WHAT YOU NEED TO DO> An exact reproduction of the lines from the one with "Click right arrow of horizontal scrollbar" to the end of the data below is required. No other lines may be included.

ENTRIES SUPPLIED>
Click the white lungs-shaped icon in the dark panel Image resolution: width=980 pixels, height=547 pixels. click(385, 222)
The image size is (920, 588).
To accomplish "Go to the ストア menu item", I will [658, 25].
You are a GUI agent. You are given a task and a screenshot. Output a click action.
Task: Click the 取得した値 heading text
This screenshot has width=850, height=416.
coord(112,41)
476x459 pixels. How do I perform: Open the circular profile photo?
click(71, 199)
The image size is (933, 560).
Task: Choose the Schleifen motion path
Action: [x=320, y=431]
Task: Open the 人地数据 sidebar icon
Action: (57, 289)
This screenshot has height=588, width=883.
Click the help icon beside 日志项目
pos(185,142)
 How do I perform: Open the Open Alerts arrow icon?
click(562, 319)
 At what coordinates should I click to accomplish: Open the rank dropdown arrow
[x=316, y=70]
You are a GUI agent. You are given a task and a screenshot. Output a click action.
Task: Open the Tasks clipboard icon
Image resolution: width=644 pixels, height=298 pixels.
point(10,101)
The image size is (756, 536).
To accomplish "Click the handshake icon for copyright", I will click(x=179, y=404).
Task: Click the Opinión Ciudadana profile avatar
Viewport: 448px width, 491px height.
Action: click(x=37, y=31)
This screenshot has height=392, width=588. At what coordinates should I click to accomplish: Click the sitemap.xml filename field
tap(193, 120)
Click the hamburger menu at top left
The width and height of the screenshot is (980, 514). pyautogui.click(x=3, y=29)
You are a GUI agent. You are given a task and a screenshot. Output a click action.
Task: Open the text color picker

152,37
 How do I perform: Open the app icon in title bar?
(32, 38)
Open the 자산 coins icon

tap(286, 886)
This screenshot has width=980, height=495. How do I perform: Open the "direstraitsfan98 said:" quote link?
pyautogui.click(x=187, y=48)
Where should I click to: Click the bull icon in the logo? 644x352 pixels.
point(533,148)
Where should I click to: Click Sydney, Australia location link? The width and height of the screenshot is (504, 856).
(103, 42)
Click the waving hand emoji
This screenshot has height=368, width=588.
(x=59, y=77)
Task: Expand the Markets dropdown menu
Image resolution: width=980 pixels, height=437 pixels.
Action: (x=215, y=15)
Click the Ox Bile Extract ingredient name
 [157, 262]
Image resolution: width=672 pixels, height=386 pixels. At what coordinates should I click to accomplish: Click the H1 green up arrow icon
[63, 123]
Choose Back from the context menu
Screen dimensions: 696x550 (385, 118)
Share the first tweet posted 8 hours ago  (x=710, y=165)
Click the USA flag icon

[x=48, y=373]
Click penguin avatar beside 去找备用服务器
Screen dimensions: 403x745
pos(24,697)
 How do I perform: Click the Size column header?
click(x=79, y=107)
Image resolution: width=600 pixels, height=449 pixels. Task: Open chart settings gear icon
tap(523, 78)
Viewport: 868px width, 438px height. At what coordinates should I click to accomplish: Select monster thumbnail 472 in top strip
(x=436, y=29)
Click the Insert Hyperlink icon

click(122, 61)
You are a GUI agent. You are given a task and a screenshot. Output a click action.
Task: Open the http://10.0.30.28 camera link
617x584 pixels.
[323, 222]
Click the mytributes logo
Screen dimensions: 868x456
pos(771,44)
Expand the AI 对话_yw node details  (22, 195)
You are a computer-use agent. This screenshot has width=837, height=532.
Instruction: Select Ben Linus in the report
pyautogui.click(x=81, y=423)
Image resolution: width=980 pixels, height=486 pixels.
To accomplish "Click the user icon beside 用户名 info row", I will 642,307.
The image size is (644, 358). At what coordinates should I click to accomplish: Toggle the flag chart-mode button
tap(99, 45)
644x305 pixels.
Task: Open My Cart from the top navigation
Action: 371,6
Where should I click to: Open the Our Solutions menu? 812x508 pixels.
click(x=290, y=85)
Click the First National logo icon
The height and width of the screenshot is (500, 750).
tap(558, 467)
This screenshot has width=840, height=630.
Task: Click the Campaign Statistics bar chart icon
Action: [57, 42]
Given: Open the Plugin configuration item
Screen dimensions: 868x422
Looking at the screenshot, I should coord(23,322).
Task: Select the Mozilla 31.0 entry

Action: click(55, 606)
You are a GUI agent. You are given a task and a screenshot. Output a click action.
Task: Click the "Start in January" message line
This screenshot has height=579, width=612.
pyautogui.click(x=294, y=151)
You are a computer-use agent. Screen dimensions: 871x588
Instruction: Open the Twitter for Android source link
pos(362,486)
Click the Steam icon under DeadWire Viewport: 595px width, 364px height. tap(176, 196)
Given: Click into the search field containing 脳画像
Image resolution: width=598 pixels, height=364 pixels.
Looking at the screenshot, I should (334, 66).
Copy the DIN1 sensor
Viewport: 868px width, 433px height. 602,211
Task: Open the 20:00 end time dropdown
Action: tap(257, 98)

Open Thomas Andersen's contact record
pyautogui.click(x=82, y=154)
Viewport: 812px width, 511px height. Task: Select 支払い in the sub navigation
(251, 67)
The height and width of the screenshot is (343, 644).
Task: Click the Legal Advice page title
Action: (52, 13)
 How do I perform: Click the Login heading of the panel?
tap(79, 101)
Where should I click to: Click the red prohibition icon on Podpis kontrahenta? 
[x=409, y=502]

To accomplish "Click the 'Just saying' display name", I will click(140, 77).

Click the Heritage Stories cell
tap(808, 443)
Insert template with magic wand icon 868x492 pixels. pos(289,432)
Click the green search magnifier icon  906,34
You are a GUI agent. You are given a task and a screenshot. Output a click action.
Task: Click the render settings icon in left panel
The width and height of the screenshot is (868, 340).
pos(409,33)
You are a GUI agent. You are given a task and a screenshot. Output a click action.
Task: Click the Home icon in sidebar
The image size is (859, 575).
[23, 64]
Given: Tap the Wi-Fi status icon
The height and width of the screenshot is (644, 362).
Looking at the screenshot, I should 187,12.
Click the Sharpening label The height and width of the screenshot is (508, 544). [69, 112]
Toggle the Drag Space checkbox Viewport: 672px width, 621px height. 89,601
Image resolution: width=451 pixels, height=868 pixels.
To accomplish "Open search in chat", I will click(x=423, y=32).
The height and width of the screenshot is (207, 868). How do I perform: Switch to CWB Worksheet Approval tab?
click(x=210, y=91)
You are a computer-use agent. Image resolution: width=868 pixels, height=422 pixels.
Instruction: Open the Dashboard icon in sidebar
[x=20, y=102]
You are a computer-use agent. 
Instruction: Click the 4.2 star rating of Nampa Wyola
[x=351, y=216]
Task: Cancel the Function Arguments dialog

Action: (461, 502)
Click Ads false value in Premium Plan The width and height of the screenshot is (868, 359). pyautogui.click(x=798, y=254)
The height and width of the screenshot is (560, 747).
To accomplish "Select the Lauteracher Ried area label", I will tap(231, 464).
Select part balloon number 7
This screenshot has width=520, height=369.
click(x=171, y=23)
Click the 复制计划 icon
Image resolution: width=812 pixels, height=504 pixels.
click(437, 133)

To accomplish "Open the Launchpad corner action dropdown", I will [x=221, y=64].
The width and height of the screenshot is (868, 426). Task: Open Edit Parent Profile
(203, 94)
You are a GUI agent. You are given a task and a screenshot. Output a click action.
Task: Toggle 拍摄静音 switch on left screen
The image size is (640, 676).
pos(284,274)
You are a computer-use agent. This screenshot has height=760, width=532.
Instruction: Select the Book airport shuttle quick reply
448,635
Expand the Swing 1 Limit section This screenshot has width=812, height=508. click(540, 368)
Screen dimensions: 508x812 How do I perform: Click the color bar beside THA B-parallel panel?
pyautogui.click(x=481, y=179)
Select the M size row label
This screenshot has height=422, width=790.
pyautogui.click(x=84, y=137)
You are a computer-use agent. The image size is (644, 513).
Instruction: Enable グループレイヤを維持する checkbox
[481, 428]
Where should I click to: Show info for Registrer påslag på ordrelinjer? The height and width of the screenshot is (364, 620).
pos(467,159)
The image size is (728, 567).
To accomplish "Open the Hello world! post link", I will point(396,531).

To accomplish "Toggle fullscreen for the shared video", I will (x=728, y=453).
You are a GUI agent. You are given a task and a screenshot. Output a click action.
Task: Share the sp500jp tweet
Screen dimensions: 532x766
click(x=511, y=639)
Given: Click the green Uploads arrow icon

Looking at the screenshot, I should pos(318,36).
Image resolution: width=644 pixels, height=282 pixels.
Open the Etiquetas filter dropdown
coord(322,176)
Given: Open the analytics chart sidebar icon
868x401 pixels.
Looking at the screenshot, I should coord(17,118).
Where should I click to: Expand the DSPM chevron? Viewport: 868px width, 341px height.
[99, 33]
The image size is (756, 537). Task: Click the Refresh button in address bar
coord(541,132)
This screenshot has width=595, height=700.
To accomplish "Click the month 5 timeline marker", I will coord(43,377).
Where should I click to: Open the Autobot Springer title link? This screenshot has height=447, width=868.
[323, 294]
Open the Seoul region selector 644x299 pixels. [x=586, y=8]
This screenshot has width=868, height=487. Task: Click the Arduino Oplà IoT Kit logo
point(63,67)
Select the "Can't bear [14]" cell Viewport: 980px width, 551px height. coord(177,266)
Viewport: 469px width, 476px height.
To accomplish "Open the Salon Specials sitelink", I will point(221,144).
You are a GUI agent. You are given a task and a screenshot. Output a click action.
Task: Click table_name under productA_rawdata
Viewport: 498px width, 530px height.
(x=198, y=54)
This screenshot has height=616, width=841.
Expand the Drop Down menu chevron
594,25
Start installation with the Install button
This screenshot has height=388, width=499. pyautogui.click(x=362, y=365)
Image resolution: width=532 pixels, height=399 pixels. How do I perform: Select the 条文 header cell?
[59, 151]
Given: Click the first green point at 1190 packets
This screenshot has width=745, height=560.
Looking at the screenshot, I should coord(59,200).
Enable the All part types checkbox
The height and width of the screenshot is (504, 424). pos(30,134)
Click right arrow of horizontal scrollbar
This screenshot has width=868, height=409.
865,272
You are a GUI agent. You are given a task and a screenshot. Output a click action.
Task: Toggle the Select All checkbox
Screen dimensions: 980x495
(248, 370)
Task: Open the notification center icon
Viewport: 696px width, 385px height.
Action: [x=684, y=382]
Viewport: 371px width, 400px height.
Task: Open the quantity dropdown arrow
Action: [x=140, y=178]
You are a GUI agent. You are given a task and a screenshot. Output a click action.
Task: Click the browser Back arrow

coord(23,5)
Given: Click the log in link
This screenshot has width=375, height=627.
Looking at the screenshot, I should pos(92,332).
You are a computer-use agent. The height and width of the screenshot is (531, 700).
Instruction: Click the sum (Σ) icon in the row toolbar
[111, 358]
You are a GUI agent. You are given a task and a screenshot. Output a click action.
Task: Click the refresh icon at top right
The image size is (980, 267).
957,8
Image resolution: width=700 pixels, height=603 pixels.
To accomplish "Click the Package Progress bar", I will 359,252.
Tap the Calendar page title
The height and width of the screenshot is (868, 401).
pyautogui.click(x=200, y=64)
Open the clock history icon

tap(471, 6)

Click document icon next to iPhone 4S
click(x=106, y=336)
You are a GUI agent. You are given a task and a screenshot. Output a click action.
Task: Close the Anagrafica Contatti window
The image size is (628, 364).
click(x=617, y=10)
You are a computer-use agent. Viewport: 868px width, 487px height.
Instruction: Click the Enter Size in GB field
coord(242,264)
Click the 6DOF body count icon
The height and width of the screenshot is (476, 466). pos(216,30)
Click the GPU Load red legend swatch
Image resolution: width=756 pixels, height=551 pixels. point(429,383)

TASK RESULT>
Click right arrow of horizontal scrollbar
This screenshot has width=868, height=409.
865,272
You are a GUI agent. You are given a task and a screenshot. Output a click action.
Task: Toggle the Select All checkbox
Screen dimensions: 980x495
(248, 370)
Task: Open the notification center icon
Viewport: 696px width, 385px height.
Action: [x=684, y=382]
Viewport: 371px width, 400px height.
Task: Open the quantity dropdown arrow
Action: [x=140, y=178]
You are a GUI agent. You are given a task and a screenshot. Output a click action.
Task: Click the browser Back arrow

coord(23,5)
Given: Click the log in link
This screenshot has width=375, height=627.
Looking at the screenshot, I should pos(92,332).
You are a computer-use agent. The height and width of the screenshot is (531, 700).
Instruction: Click the sum (Σ) icon in the row toolbar
[111, 358]
You are a GUI agent. You are given a task and a screenshot. Output a click action.
Task: Click the refresh icon at top right
The image size is (980, 267).
957,8
Image resolution: width=700 pixels, height=603 pixels.
To accomplish "Click the Package Progress bar", I will 359,252.
Tap the Calendar page title
The height and width of the screenshot is (868, 401).
pyautogui.click(x=200, y=64)
Open the clock history icon

tap(471, 6)

Click document icon next to iPhone 4S
click(x=106, y=336)
You are a GUI agent. You are given a task and a screenshot. Output a click action.
Task: Close the Anagrafica Contatti window
The image size is (628, 364).
click(x=617, y=10)
You are a computer-use agent. Viewport: 868px width, 487px height.
Instruction: Click the Enter Size in GB field
coord(242,264)
Click the 6DOF body count icon
The height and width of the screenshot is (476, 466). pos(216,30)
Click the GPU Load red legend swatch
Image resolution: width=756 pixels, height=551 pixels. point(429,383)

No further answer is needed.